Problem/Motivation
I am trying to create a field type that leverages the JSON and JSONB data types in Postgres. My goal is to have a field that can store JSON objects who's properties can be indexed. This is a Postgres specific feature.
- http://www.postgresql.org/docs/9.4/static/datatype-json.html
- http://pgeoghegan.blogspot.com/2014/03/what-i-think-of-jsonb.html
- http://nandovieira.com/using-postgresql-and-jsonb-with-ruby-on-rails
Proposed resolution
Add json:normal and jsonb:normal mapped to json and jsonb Drupal field types for pgsql driver, Schema::getFieldTypeMap().
'json:normal' => 'json',
'jsonb:normal' => 'jsonb',
);
return $map;
}
json vs. jsonb
The json and jsonb data types accept almost identical sets of values as input. The major practical difference is one of efficiency. The json data type stores an exact copy of the input text, which processing functions must reparse on each execution; while jsonb data is stored in a decomposed binary format that makes it slightly slower to input due to added conversion overhead, but significantly faster to process, since no reparsing is needed. jsonb also supports indexing, which can be a significant advantage.
https://www.postgresql.org/docs/current/datatype-json.html
Remaining tasks
- Review field type map and approach
Data model changes
json and jsonb field types are available for use in schema for pgsql driver.
Release notes snippet
Basically I want to be able to paste JSON or parse a CSV with another custom module and store the object in this field with the intent of being able to query this data, treating it like a NoSQL store.
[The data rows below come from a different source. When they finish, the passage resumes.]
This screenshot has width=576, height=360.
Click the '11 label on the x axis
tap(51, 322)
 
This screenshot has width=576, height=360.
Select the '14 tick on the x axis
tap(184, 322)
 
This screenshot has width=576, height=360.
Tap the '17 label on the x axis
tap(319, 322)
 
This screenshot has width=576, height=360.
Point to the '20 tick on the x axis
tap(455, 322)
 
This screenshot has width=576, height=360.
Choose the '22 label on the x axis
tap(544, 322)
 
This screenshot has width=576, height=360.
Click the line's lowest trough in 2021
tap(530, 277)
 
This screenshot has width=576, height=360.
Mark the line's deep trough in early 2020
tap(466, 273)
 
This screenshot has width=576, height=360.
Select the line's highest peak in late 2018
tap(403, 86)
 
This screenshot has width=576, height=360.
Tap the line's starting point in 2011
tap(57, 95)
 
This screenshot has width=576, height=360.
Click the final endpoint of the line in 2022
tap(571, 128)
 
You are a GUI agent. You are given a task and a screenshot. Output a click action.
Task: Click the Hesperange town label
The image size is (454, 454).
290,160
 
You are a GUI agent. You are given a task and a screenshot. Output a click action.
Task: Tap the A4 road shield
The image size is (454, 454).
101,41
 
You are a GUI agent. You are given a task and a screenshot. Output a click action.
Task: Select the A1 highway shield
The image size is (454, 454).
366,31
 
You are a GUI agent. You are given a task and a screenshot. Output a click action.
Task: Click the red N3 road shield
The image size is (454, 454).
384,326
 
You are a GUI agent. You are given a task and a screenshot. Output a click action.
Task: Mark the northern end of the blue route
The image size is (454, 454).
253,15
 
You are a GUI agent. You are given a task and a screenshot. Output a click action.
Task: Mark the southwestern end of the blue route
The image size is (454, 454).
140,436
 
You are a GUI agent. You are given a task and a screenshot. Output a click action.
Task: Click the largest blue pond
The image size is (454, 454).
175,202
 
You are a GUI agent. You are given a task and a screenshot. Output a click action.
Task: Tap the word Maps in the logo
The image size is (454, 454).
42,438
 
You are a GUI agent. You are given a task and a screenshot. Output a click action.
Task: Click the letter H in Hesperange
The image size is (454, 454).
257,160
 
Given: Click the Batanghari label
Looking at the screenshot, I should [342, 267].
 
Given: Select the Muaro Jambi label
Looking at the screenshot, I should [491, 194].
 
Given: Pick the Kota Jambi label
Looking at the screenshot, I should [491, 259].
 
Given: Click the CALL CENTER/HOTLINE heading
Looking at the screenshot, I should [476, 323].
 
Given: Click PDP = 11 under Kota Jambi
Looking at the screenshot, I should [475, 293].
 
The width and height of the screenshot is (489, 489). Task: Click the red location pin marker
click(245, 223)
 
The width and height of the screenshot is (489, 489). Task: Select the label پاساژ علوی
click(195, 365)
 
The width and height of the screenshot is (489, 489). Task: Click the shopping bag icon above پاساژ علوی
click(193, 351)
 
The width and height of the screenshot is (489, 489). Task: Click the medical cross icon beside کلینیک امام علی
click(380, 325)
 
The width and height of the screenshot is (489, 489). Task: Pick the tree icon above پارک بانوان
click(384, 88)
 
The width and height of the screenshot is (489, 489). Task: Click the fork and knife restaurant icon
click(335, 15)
Since Mongo isn't fully implemented, and would require two databases running instead of one, Postgres seems like a natural fit.
| Comment | File | Size | Author |
|---|---|---|---|
| #56 | 2472709-56.patch | 2.62 KB | andypost |
| #56 | interdiff.txt | 622 bytes | andypost |
| #52 | interdiff.txt | 5.26 KB | andypost |
Comments
Comment #1
kevinquillen commentedComment #2
larowlanComment #4
kevinquillen commentedLooks like this feature is coming to MySQL as well:
http://mysqlserverteam.com/json-labs-release-native-json-data-type-and-b...
Comment #5
bzrudi71 commentedTagging...
Comment #6
bzrudi71 commentedComment #7
kevinquillen commentedRelated... ATEN just posted this and it feels relevant.
http://atendesigngroup.com/blog/speeding-complex-drupal-data-loads-custo...
If they were able to store as JSON in MYSQL or JSONB/JSON in Postgres it would save them a lot of steps.
I was able to do some queries, like this one, with some example data:
jsonb_array_elements is a Postgres function, one of which makes this field type worth using. The field in question stored 2351 JSON objects, and this query executed and returned a response to me in less than a second (~250 records).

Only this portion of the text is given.